__YOUR TASK__:
Please carry the blog post on relying on e-mail at work further, picking up right after its last sentence.

__TEXT EXCERPT__:
What’s the first thing you do in the morning? What’s the first thing you do when you sit down at your desk at work? I suspect you are probably checking your e-mail? It wouldn’t surprise me that you leave your e-mail client (like Outlook) open all the time and respond as those little pop-ups appear on your screen. So how often do you check your e-mail?
Actually I would think that if you are reading this blog, having seen the link on social media, that your answers to those questions would differ from the norms of the behaviour of most people in the workplace.
For many people e-mail is their work. Usually the first activity when arriving at work (after making a coffee of course) is checking the e-mail. Then throughout the working day the e-mail is checked and checked again. Productive activity is interrupted by those lovely notifications popping up. Mobile devices like the iPhone suddenly make e-mail even more accessibly, those red numbers going up and up and make it essential the e-mail is checked again, even when travelling, at home and at weekends. Work is e-mail and e-mail is work.
I find it interesting how often we default to e-mail as the main communication tool, to the point where it replaces other forms of communication or discussion. People also often use e-mail for various activities that really e-mail wasn’t designed for.
How many times have you had a face to face conversation with someone and it ends “oh could you put that in an e-mail.” What’s that about? It’s about using e-mail as an audit tool, so that there can be an audit trail. What also happens is that numerous people get cc’d into the e-mail trail so that everyone is aware of the conversation (or worse people are bcc’d into the conversation). Now e-mail is really bad at being an audit trail and it makes it really challenging to see a train in e-mail. The reality is that people’s inboxes just become clogged with e-mails for an activity which can be done more easily using other tools, and in most cases can be done better using other tools.
Often management of staff is undertaken by e-mail, tasks are sent by e-mail and then the completion of those tasks (or non-completion of tasks) is also done by e-mail. Add more tasks and then the stream of e-mail becomes unmanageable. Task management can be done by e-mail but can be done much better by other tools.

__SUPPLIED ENTRIES__:
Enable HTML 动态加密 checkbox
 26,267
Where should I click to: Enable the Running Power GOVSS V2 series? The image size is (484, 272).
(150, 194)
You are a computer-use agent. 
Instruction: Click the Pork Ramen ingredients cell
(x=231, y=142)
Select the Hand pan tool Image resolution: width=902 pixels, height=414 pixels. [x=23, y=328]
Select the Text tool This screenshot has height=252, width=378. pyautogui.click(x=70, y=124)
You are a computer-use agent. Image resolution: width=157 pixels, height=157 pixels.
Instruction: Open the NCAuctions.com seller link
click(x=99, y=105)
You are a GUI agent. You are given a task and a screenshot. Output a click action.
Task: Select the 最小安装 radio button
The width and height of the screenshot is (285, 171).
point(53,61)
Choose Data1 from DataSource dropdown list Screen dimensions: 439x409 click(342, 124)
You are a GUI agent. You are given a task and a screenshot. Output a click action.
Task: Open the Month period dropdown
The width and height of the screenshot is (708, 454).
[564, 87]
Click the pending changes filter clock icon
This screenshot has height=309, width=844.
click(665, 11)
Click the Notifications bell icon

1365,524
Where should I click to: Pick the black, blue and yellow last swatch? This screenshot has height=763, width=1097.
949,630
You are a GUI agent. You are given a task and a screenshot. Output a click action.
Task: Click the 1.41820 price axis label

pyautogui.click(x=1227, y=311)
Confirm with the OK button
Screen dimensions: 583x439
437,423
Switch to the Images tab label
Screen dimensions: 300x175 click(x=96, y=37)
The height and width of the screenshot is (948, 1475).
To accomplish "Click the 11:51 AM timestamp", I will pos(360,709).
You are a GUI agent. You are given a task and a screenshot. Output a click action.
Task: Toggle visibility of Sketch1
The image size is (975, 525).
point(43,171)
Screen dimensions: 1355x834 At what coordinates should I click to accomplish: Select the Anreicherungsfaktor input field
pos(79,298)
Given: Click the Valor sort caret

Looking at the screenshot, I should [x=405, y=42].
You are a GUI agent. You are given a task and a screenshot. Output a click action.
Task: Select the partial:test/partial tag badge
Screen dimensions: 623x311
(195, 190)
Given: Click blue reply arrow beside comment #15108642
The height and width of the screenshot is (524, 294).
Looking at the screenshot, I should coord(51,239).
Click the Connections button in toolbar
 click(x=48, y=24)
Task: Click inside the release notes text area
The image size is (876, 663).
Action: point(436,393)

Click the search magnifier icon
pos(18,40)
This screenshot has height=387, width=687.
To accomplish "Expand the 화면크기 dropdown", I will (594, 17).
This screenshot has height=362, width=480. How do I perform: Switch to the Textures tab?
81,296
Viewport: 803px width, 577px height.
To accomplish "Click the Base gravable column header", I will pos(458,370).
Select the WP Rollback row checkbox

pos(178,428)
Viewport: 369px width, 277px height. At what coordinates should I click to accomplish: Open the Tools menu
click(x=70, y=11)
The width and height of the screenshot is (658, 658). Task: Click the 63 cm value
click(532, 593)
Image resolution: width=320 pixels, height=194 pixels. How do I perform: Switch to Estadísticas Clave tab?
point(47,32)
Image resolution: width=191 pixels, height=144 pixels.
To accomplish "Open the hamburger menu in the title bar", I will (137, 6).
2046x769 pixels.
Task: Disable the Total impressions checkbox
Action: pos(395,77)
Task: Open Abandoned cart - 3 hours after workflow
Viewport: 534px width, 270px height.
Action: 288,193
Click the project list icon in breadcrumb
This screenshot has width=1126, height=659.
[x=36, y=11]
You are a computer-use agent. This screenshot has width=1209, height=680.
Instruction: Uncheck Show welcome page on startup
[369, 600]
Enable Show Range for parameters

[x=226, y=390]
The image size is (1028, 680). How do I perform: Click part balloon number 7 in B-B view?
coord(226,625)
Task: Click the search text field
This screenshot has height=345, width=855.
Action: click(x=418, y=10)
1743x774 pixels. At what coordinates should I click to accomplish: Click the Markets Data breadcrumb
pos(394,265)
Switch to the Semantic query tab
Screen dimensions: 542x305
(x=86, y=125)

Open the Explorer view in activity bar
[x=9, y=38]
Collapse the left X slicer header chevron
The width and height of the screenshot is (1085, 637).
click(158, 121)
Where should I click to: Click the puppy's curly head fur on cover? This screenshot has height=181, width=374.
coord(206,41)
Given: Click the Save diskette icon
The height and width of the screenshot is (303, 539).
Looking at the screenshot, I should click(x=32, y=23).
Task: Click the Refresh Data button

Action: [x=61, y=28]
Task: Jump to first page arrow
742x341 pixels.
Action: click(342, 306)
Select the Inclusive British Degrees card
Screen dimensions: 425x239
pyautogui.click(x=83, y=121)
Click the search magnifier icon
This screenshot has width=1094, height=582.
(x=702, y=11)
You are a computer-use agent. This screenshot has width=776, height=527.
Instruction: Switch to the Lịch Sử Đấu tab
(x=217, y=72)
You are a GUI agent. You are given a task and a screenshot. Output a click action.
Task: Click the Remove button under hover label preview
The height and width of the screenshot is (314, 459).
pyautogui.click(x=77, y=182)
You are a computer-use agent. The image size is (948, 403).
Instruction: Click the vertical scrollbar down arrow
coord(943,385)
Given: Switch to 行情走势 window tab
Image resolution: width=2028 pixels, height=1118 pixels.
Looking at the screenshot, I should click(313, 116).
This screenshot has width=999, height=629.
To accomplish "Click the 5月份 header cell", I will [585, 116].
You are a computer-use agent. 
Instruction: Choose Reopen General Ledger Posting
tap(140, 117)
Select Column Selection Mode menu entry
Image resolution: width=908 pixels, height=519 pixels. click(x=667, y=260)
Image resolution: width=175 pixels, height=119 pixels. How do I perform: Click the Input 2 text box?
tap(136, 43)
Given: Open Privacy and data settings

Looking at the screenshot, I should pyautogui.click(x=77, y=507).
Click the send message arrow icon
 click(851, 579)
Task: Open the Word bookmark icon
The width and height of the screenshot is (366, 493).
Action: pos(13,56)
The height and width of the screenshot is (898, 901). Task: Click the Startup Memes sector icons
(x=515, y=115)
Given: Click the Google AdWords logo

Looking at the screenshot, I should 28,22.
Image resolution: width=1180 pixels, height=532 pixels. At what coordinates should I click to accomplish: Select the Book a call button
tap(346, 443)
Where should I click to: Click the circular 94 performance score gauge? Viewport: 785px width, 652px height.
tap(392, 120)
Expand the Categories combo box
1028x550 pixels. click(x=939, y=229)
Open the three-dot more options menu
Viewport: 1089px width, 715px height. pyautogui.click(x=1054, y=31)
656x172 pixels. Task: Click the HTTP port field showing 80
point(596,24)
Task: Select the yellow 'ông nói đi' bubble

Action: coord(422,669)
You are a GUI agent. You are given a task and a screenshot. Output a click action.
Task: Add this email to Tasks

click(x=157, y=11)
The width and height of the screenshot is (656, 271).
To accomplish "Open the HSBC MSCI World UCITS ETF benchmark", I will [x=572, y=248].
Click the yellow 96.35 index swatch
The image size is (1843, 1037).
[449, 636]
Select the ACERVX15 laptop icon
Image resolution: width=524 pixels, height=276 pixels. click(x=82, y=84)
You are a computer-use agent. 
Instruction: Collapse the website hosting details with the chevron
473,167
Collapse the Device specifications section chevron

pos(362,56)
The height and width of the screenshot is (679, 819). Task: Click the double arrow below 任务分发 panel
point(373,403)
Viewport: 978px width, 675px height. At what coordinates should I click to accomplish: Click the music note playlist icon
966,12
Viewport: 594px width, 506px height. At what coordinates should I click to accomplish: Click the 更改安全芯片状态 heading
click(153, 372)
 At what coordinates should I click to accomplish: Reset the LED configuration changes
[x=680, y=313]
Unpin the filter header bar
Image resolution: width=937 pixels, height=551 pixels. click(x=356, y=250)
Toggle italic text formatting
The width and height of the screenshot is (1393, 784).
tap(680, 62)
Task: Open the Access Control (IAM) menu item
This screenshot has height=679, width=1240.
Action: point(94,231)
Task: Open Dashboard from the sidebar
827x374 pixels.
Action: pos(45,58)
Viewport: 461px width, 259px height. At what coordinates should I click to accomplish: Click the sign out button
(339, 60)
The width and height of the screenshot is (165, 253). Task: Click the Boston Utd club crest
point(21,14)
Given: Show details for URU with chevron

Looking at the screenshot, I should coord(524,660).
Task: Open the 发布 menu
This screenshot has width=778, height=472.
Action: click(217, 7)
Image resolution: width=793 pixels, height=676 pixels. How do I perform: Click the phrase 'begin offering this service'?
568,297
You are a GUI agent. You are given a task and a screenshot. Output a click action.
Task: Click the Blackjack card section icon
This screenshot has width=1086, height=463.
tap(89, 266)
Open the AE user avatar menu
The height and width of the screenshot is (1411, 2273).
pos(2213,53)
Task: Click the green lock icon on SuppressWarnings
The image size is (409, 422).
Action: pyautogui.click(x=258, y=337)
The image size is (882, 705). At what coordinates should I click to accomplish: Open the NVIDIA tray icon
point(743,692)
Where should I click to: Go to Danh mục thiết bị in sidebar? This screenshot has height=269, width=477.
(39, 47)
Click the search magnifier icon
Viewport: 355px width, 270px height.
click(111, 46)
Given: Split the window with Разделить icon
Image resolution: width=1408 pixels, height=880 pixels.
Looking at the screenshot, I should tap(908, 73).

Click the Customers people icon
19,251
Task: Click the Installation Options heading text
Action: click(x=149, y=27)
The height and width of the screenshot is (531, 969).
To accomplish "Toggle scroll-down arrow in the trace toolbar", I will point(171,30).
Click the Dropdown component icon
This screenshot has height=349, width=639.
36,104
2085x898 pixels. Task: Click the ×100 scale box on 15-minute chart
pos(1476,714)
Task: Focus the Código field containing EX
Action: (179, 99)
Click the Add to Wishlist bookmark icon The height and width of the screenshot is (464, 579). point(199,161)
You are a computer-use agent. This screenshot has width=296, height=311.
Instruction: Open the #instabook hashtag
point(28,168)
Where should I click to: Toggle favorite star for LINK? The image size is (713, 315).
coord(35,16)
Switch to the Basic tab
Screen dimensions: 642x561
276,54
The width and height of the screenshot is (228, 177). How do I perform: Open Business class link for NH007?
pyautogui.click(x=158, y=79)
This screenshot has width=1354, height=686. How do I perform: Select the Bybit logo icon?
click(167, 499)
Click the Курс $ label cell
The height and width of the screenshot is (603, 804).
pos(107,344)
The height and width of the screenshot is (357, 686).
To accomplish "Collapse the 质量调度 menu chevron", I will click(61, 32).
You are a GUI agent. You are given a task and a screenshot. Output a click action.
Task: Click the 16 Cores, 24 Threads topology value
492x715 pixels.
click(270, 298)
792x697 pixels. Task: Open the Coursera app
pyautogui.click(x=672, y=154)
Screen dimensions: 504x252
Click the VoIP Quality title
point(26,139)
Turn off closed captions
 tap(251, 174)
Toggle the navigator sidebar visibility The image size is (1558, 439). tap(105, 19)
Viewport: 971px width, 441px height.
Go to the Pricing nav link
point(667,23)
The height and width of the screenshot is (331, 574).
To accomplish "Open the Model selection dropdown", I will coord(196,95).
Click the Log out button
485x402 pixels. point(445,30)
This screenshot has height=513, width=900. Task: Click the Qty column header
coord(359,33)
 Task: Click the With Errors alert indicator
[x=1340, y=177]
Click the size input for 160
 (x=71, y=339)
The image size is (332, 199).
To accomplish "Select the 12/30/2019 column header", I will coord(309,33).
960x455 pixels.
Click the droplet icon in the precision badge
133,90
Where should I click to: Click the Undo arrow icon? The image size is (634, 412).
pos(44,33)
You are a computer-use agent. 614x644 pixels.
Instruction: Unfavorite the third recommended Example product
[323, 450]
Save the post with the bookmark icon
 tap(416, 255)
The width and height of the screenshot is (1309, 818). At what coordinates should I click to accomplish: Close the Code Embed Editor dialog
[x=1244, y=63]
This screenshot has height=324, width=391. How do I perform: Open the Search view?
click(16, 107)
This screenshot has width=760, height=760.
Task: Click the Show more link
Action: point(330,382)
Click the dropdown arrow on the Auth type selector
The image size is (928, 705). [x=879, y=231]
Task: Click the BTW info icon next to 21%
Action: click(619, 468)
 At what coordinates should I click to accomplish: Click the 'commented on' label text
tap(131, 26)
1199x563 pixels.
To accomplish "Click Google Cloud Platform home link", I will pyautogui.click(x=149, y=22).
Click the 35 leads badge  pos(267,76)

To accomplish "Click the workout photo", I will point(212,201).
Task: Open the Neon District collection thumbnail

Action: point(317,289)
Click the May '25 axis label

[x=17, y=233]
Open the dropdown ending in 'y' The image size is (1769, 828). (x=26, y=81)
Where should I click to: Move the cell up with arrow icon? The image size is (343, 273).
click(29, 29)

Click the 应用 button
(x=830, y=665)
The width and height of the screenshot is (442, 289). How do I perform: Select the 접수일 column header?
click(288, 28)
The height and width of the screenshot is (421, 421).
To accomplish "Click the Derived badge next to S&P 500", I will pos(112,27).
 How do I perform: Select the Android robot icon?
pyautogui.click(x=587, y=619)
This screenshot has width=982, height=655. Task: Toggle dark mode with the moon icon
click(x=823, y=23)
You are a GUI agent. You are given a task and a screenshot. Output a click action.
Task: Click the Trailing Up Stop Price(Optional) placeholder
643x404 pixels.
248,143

__RESULT FOR THIS TASK__:
I have used tools such as Jira and Covalent for both task and people management. Even for Outlook fans the tasks function could be used for audit and management over e-mail. Though where I think tools such as Jira and Covalent win out is the reporting function.
Discussion and conversations are often held in e-mail. Often I have found that an e-mail reply turns into a conversation. If the other person is at their e-mail at the same time… If I find myself in this position I usually go to the phone or these days Skype. I have even been known to walk down the corridor to talk in person. However it is something that seems to happen a lot, again sometimes to have a record of the “conversation”. This is where tools such as Slack, Google+ become useful, not only are group and individual conversations in one place, but these conversations can be organised by team or project. This means conversations are organised into different areas and not all into a single inbox as often happens with e-mail.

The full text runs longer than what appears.